Element and text position rows:

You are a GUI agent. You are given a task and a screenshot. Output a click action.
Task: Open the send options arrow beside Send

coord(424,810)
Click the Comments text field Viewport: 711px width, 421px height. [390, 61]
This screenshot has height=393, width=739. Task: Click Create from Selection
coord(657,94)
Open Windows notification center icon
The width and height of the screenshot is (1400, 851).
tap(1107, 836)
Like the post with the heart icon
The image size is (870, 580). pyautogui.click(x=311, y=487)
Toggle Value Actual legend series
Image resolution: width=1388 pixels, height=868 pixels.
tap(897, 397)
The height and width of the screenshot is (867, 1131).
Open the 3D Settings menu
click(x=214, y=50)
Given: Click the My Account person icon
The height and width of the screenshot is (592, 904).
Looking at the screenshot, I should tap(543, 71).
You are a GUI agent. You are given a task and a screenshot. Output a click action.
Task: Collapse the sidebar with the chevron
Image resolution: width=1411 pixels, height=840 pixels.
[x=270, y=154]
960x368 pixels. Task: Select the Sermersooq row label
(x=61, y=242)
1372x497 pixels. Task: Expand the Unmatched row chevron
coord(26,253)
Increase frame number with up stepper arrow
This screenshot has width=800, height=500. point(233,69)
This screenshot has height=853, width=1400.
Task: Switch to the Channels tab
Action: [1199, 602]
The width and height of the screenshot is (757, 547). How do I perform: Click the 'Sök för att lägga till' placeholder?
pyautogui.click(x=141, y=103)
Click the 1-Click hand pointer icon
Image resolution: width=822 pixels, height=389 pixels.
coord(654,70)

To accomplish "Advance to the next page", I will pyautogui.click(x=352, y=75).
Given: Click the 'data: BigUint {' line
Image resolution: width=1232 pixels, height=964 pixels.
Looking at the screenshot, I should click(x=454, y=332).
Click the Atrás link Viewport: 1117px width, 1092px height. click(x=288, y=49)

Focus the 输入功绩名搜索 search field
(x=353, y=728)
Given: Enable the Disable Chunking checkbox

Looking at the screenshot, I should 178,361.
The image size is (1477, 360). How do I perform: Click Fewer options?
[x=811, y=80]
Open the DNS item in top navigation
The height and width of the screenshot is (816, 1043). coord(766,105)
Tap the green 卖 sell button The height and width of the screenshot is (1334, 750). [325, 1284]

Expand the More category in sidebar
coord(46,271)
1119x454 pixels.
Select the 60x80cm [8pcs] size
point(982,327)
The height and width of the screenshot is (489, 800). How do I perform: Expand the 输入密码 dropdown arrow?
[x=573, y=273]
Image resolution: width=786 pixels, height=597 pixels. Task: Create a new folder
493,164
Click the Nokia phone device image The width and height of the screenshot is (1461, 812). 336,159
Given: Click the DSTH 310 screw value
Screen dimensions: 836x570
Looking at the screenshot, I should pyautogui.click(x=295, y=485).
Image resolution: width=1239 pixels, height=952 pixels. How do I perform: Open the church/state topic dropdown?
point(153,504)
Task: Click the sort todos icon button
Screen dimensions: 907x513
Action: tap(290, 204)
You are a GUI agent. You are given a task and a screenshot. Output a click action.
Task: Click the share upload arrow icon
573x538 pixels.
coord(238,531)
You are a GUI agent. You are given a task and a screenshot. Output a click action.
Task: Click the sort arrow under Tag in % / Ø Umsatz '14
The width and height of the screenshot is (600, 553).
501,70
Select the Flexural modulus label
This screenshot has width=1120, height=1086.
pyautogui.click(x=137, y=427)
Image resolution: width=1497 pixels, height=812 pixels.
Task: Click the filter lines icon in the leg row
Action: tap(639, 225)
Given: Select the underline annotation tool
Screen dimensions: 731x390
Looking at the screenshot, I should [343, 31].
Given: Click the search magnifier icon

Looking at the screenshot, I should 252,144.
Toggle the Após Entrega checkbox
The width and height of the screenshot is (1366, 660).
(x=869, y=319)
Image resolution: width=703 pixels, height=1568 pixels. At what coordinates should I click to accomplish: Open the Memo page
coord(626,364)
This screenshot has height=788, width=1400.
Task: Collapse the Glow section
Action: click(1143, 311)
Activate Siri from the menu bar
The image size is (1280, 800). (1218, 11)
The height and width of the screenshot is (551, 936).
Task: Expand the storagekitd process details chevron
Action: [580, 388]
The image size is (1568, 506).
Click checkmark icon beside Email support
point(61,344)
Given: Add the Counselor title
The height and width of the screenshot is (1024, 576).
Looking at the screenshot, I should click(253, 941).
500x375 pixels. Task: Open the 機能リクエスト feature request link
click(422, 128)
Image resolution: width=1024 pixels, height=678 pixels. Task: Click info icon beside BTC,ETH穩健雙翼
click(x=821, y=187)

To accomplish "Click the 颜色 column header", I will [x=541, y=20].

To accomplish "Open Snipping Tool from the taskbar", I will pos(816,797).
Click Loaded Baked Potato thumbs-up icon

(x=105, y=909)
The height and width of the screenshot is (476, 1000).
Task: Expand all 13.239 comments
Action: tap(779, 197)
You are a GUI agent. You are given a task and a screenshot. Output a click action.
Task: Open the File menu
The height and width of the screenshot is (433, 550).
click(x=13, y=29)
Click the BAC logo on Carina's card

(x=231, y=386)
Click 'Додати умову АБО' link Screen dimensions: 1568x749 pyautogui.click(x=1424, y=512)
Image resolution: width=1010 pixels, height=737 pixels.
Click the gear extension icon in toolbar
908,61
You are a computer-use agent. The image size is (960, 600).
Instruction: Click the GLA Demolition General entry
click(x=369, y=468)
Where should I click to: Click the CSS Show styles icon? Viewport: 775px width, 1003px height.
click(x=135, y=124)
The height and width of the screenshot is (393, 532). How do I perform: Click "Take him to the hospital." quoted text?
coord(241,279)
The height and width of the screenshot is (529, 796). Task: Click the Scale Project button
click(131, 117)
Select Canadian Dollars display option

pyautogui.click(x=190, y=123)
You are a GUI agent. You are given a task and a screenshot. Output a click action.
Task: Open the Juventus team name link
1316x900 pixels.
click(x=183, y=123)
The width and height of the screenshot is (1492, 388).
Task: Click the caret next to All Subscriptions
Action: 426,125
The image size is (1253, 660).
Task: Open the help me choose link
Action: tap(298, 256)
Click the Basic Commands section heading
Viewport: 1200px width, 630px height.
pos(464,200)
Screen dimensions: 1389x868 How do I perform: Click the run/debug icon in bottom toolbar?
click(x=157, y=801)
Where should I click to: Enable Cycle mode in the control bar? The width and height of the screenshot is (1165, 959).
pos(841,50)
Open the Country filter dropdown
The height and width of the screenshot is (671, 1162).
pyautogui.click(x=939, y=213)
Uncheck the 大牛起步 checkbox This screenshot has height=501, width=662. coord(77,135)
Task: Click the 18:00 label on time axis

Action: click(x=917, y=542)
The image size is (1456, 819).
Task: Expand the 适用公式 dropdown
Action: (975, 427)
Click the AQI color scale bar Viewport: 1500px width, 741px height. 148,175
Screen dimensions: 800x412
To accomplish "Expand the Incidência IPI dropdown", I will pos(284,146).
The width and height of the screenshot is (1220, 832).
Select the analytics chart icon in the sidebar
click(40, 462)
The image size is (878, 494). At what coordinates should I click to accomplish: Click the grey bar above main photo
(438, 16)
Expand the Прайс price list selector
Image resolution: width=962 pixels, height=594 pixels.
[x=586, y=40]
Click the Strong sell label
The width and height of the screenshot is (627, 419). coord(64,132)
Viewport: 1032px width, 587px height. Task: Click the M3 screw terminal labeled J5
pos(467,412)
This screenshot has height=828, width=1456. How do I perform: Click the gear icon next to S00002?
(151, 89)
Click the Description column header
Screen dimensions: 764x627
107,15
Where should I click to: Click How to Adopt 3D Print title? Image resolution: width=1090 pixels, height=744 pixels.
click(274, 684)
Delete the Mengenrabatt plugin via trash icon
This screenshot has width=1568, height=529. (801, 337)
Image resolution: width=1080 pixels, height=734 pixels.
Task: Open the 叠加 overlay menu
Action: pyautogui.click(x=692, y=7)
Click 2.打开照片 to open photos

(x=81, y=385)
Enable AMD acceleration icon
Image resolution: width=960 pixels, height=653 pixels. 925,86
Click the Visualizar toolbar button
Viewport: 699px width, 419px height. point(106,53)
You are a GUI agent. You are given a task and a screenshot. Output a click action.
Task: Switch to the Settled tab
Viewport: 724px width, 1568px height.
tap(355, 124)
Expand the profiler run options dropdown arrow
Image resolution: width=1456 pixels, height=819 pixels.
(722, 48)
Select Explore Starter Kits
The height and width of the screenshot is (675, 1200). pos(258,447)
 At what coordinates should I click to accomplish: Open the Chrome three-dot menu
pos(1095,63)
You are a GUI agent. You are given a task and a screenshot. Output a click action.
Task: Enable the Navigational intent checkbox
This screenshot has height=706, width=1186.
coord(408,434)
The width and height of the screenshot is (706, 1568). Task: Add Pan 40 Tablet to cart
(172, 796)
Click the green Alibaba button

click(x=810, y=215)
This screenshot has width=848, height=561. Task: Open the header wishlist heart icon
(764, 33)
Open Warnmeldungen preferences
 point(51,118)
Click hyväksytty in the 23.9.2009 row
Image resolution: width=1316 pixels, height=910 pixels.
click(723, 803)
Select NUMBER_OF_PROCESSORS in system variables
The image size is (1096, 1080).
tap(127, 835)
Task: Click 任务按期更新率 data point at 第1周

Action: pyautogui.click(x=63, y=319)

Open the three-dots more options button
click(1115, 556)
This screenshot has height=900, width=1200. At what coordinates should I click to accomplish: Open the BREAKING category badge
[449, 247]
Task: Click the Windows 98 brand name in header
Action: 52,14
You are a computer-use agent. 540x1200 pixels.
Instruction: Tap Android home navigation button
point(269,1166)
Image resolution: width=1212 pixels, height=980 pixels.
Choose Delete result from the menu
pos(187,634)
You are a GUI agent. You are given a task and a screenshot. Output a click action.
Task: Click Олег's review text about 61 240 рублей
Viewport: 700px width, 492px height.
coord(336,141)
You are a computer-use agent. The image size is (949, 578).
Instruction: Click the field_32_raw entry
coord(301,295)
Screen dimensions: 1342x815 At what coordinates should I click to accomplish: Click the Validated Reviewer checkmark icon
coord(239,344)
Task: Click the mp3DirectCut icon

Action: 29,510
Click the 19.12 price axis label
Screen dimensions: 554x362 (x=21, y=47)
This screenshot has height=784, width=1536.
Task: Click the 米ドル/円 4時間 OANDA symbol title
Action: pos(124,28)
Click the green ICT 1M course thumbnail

● **Requirements**: Copy the rows from the start through the line containing "Click the Comments", and swap "arrow" for "dropdown". Leave everything else unchanged.

● **Full solution**:
You are a GUI agent. You are given a task and a screenshot. Output a click action.
Task: Open the send options dropdown beside Send

coord(424,810)
Click the Comments text field Viewport: 711px width, 421px height. [390, 61]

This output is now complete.